# Greetings from Finland!



## ilmeri (Mar 14, 2013)

Hi everybody and frosty greetings from Finland!

My name is Ilmari Hakkola and i work as the head of audio at Rovio Entertainment, better known as the company behind Angry Birds and Bad Piggies.

At Rovio, we do most of our music in-house with my lovely sister Salla. We usually split the work so that she composes (she's more traditionally trained composer whereas i'm more self-taught computer geek) and i produce, but i also compose a lot.

I'm very excited to be a part of this community, it seems like there's a lot of talent, knowledge and inspiration around!

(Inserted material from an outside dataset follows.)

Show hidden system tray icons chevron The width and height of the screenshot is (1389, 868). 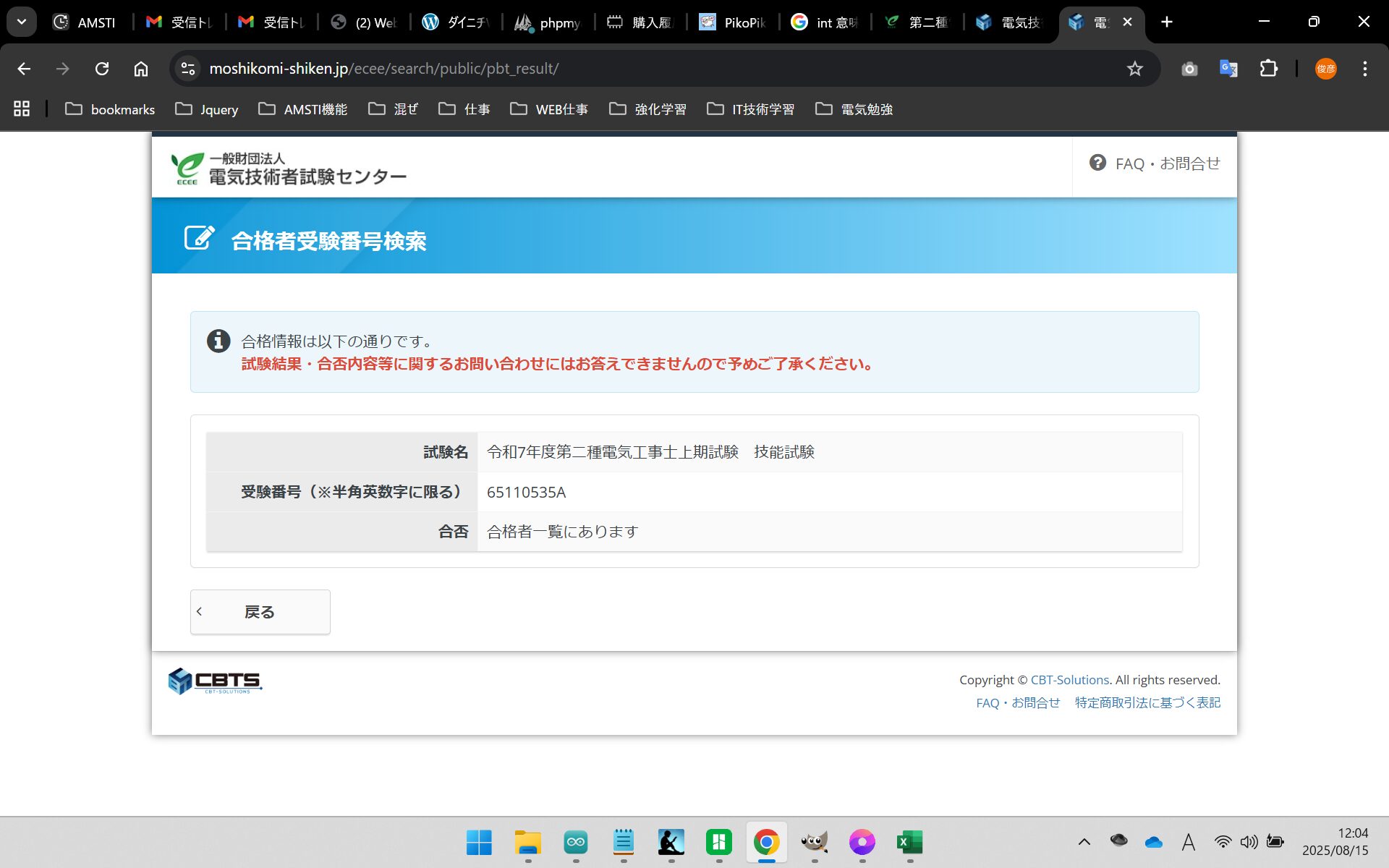(1084, 842)
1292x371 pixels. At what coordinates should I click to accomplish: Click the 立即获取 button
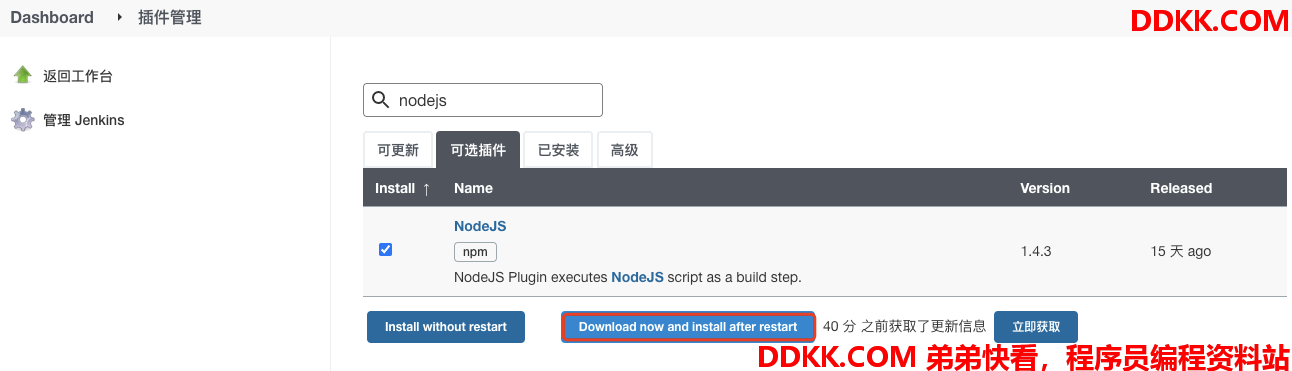(x=1036, y=327)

Be sure to check out the first episodes of Toons which will be launched this weekend through our games!

All the best,

Ilmari


----------



## Tatu (Mar 14, 2013)

Morjens! o-[][]-o


----------



## paulmatthew (Mar 14, 2013)

Welcome. I am new to this forum too , and so far I am learning a lot and making better decisions in my purchases because of it. Coming from a background in djing and trance/psy trance I am excited to begin working on ambient and cinematic production. I'm sure you will meet a lot of interesting people on here , and make a lot of contacts in the future. There's a lot of good information here and interesting topics to peak your interest. There are also good responses to new products out there as users in this forum are usually honest with their opinions. Again , welcome.


----------



## devastat (Mar 16, 2013)

Great to see you here Ilmari, and welcome to the forum! 
I am certain you have a great deal of knowledge to share with us in here =o


----------



## Vartio (Mar 24, 2013)

Moikka!


----------



## Resoded (Mar 24, 2013)

Welcome to the forum!


----------